▶ _QUESTIONS TO ANSWER_
1. Decide whether each statement below agrees with the passage on ranks of elliptic curves. For each, answer yes or no and quote the words of the passage that decide it.
(a) Manjul Bhargava received the Fields medal solely for proving the Birch and Swinnerton Dyer conjecture for all elliptic curves.
(b) The set of rational solutions described forms a finitely generated abelian group.
(c) Much modern research in the area is aimed at solving problems related to ranks of elliptic curves.
2. Summarize the passage on ranks of elliptic curves in two sentences.

▶ _EXCERPTED PASSAGE_

*** Begin section ***

From a number theoretic perspective, there are a few famous problems related to ranks of elliptic curves, which a lot of modern research in the area is geared towards solving. For example, Manjul Bhargava recently received the Fields medal partly for his work on bounding average ranks of elliptic curves (and proving that the Birch and Swinnerton Dyer conjecture is true for ever-increasing percentages of elliptic curves).
To describe some of the results: an elliptic curve over $\mathbb{Q}$ is a rational smooth genus 1 projective curve with a rational point, or in less scary terms, the set of solutions to an equation that looks like
$$E(\mathbb{Q}) = \{(x,y) \in \mathbb{Q}^2: y^2 = x^3 + ax + b\}$$
where $a, b \in \mathbb{Q}$. It's a fact that any such set forms a finitely generated abelian group, so by the structure theorem for such objects the group of rational points is
$$E(\mathbb{Q}) \cong \mathbb{Z}^r + \Delta,$$
where $\Delta$ is some finite group. Now, we have complete descriptions of what this group $\Delta$ can be - a Theorem of Mazur limits it to a small finite list of finite groups of size less than 12. However the values of $r$ are much more mysterious. We define the rank of $E$ to be this $r = r(E)$.

*** End section ***

▶ _PROVIDED DATA_
*** Begin section ***

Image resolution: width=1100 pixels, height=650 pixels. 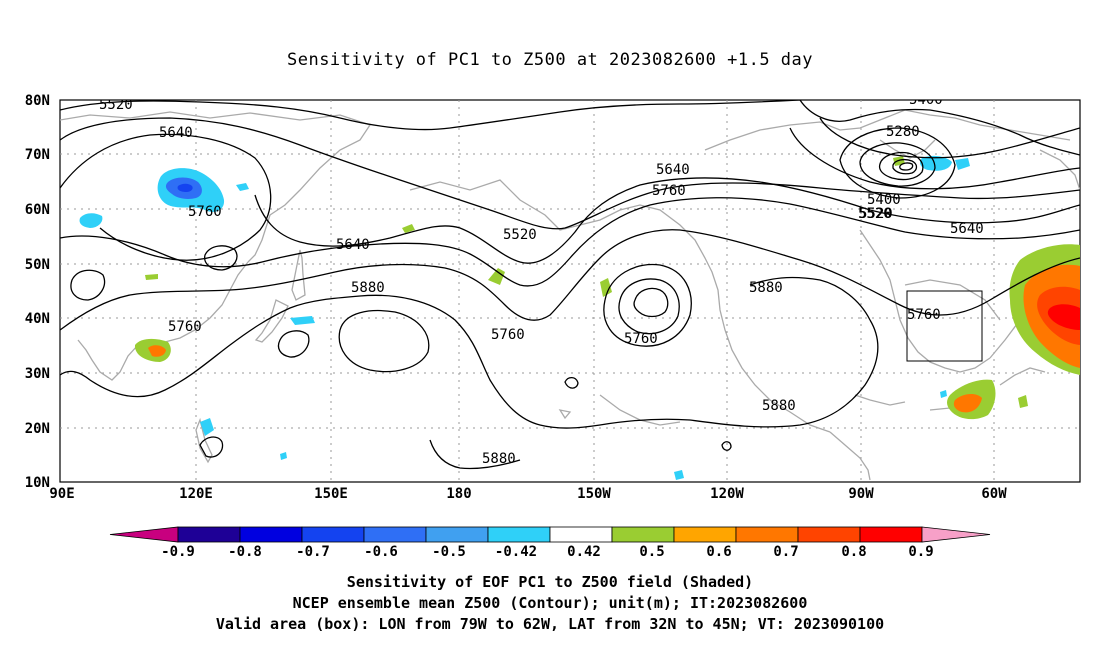 I want to click on valid-area-box, so click(x=944, y=326).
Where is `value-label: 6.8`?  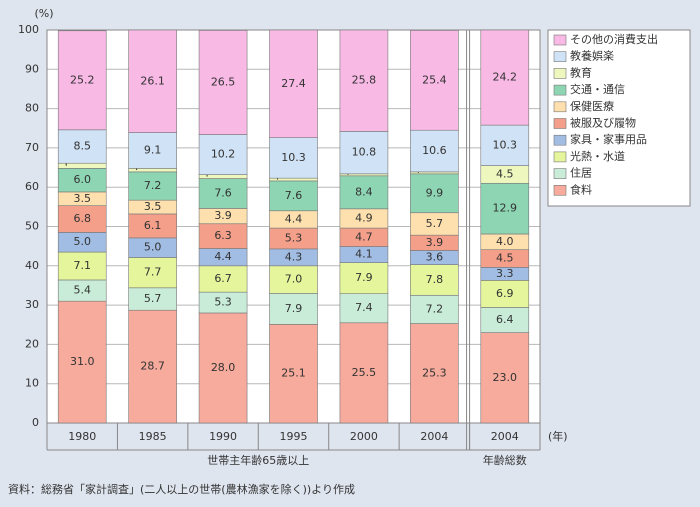
value-label: 6.8 is located at coordinates (82, 218).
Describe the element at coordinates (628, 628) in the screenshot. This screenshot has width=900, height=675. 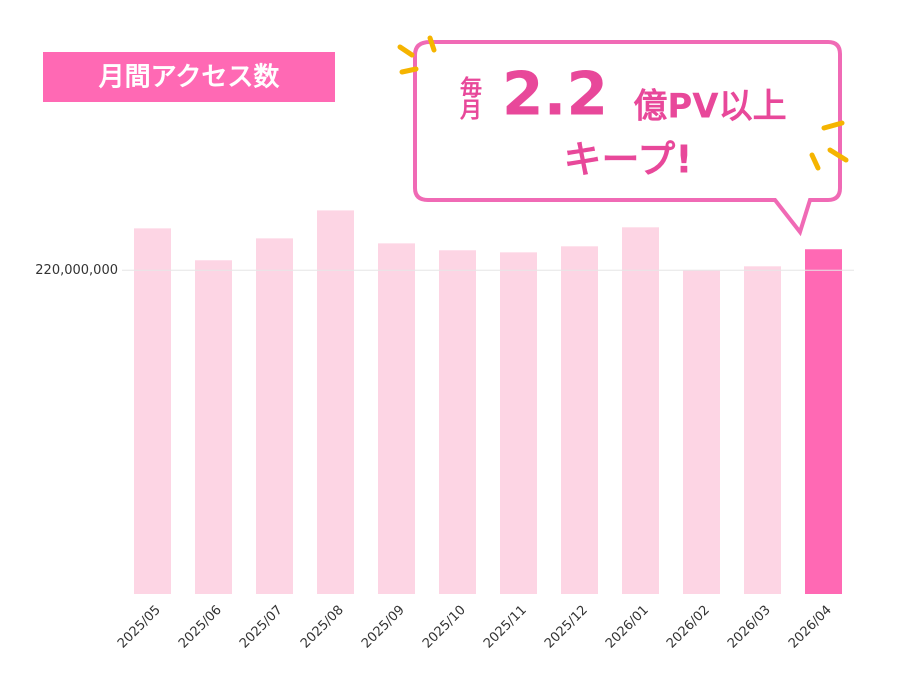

*** End section ***

▶ _RESPONSES BY ITEM NUMBER_
1.
(a) No: "partly for his work on bounding average ranks of elliptic curves (and proving that the Birch and Swinnerton Dyer conjecture is true for ever-increasing percentages of elliptic curves)"
(b) Yes: "It's a fact that any such set forms a finitely generated abelian group"
(c) Yes: "there are a few famous problems related to ranks of elliptic curves, which a lot of modern research in the area is geared towards solving"

2. Ranks of elliptic curves are the subject of famous number theory problems that much modern research aims to solve, including work by Manjul Bhargava on bounding average ranks that partly earned him the Fields medal. The rational points of an elliptic curve form a finitely generated abelian group made up of a free part of rank r and a finite part, and while a theorem of Mazur limits the finite part to a small list, the possible values of the rank remain much more mysterious.